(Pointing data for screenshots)
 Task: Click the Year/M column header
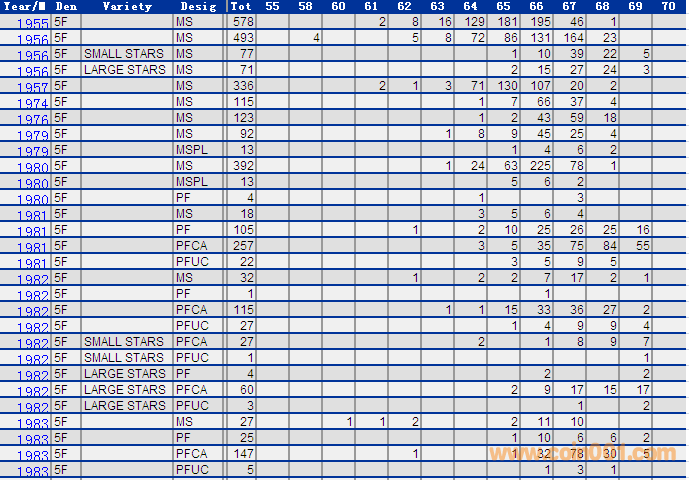(24, 7)
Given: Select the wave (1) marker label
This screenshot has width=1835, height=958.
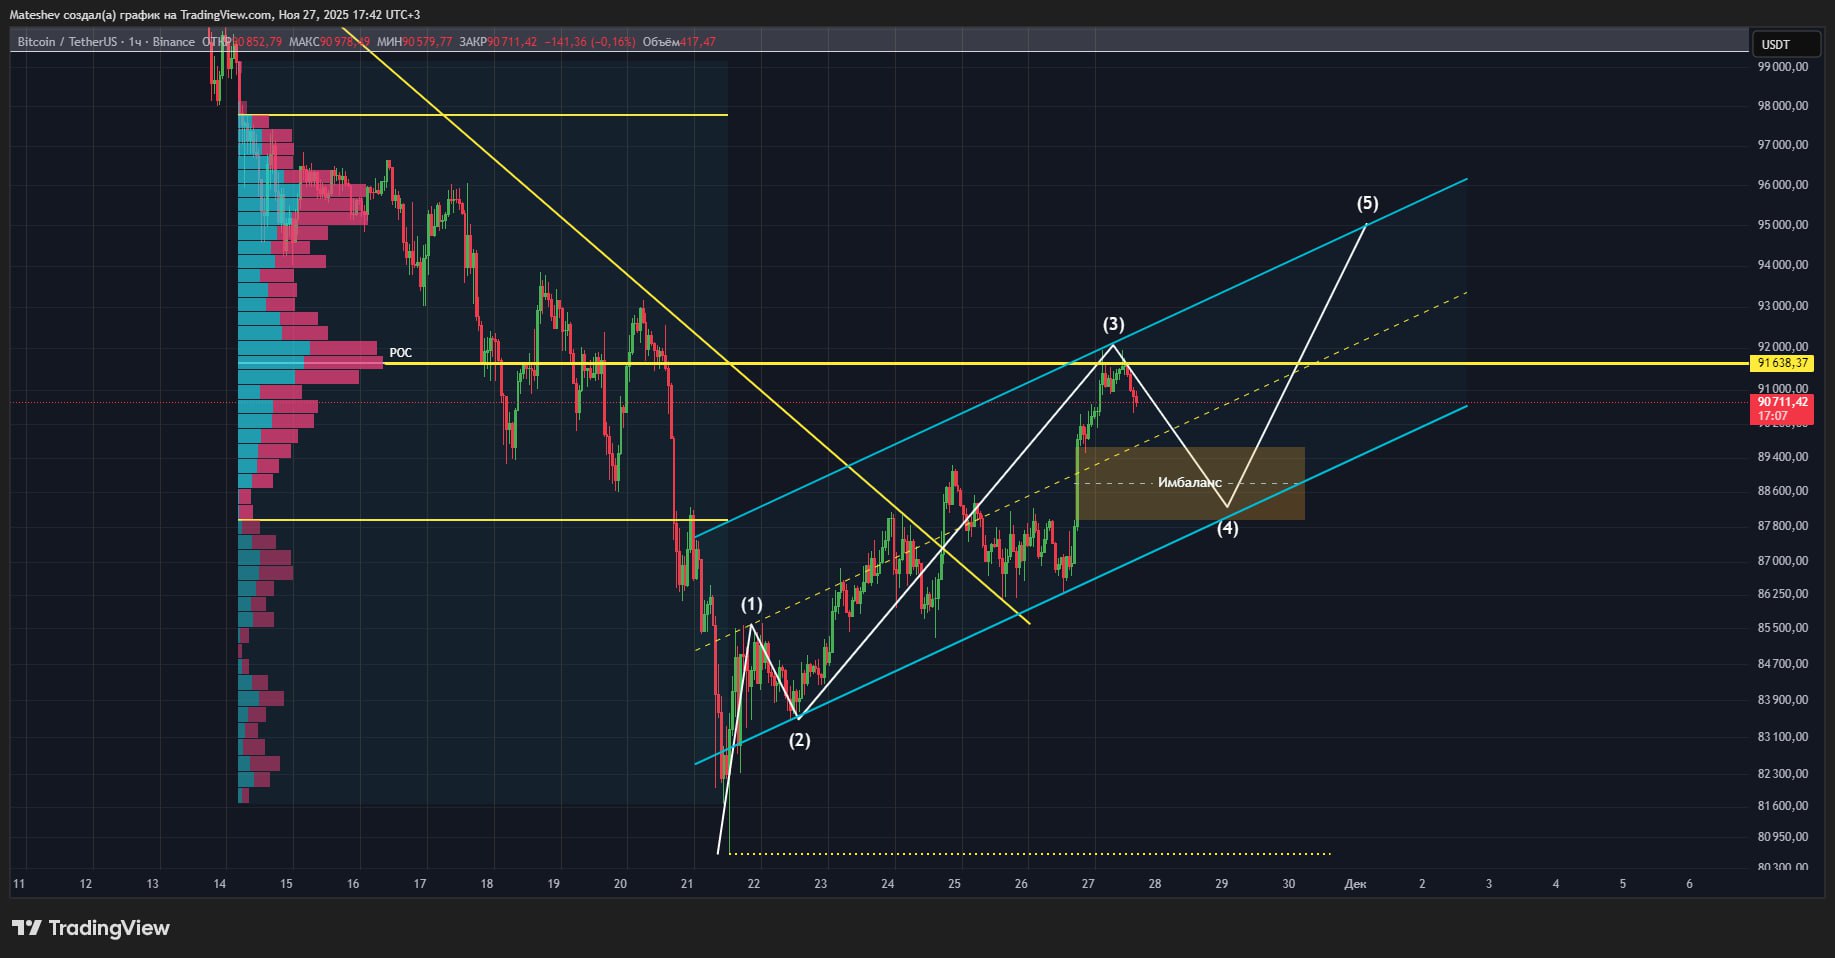Looking at the screenshot, I should pos(751,604).
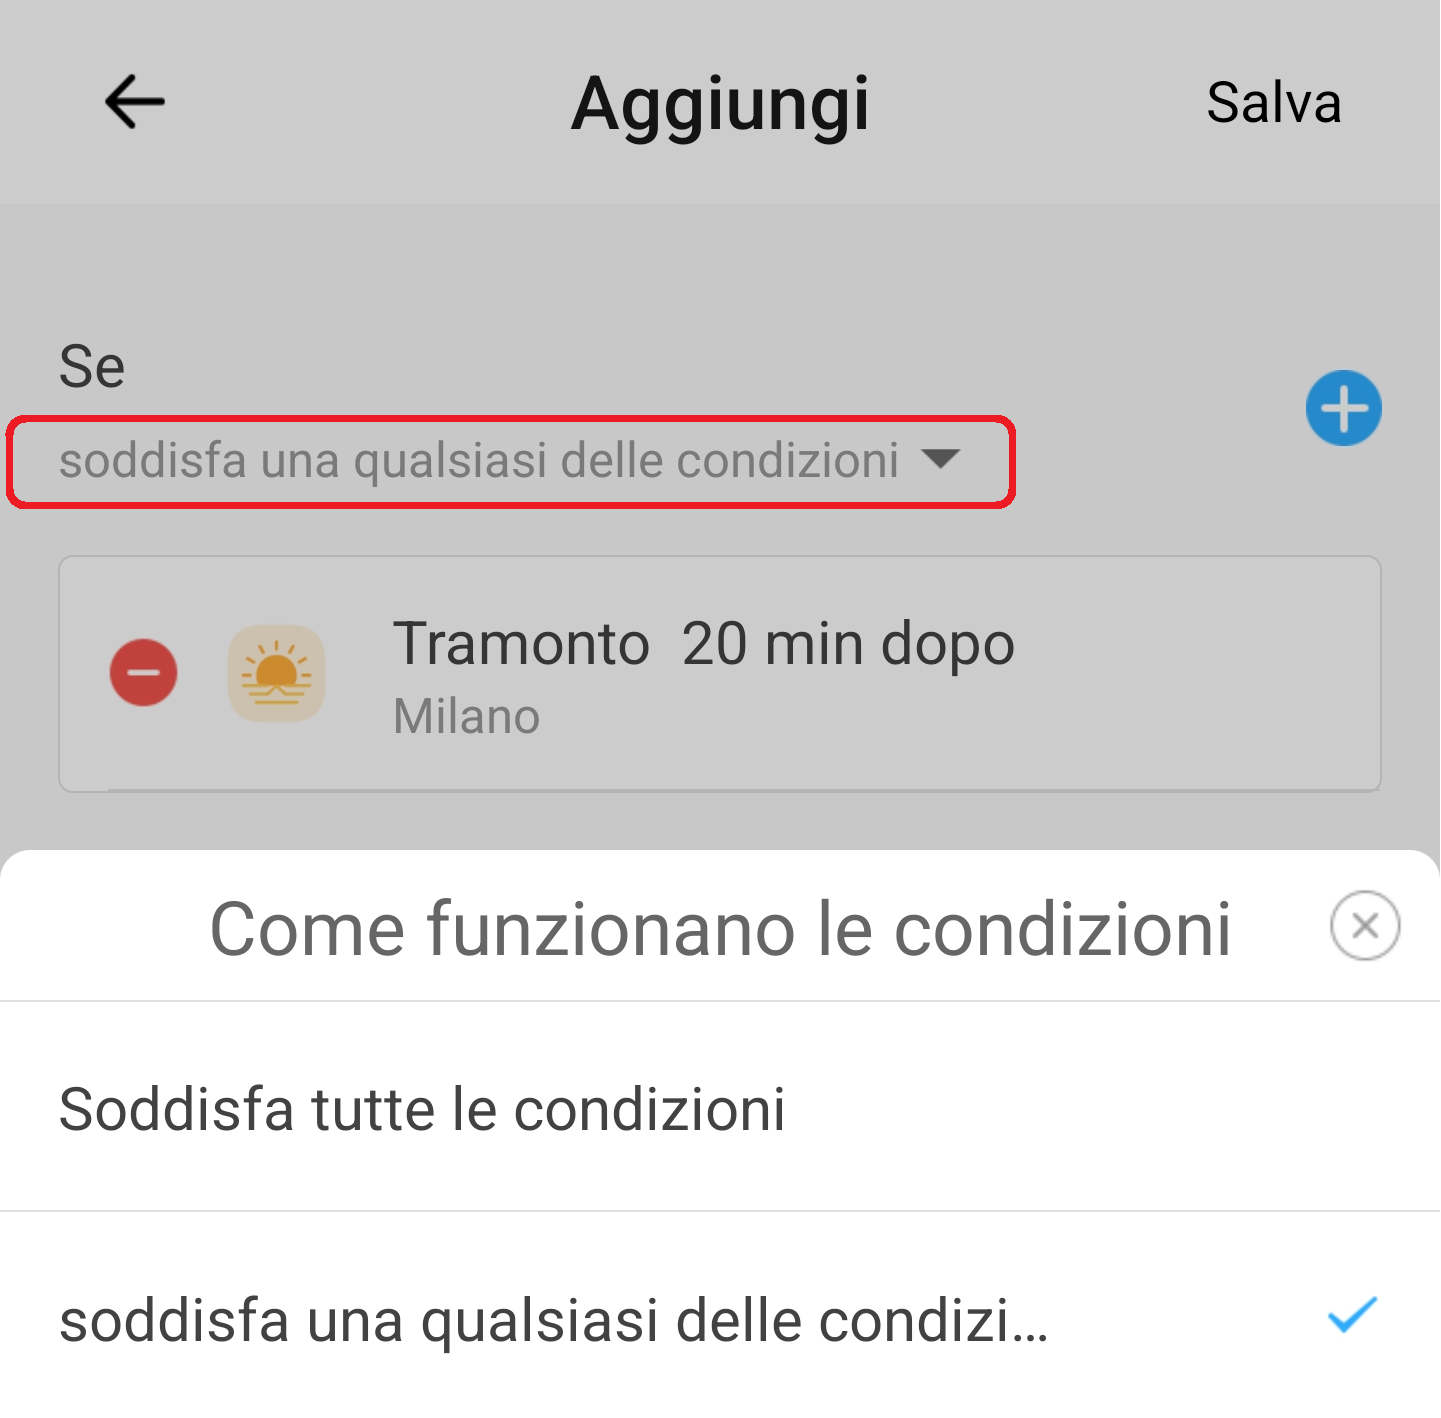Tap the 'Aggiungi' page title
1441x1418 pixels.
[720, 104]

• [Problem to work on] Rewrite the entries from the line with "Given: Select the wave (1) marker label" through the end of the entries, replacing "marker label" with "marker tag" and leaving everything else as it stands. Leave the pictures out of your answer.

• [Output for this task]
Given: Select the wave (1) marker tag
This screenshot has width=1835, height=958.
Looking at the screenshot, I should pos(751,604).
Tap the 'Aggiungi' page title
1441x1418 pixels.
[720, 104]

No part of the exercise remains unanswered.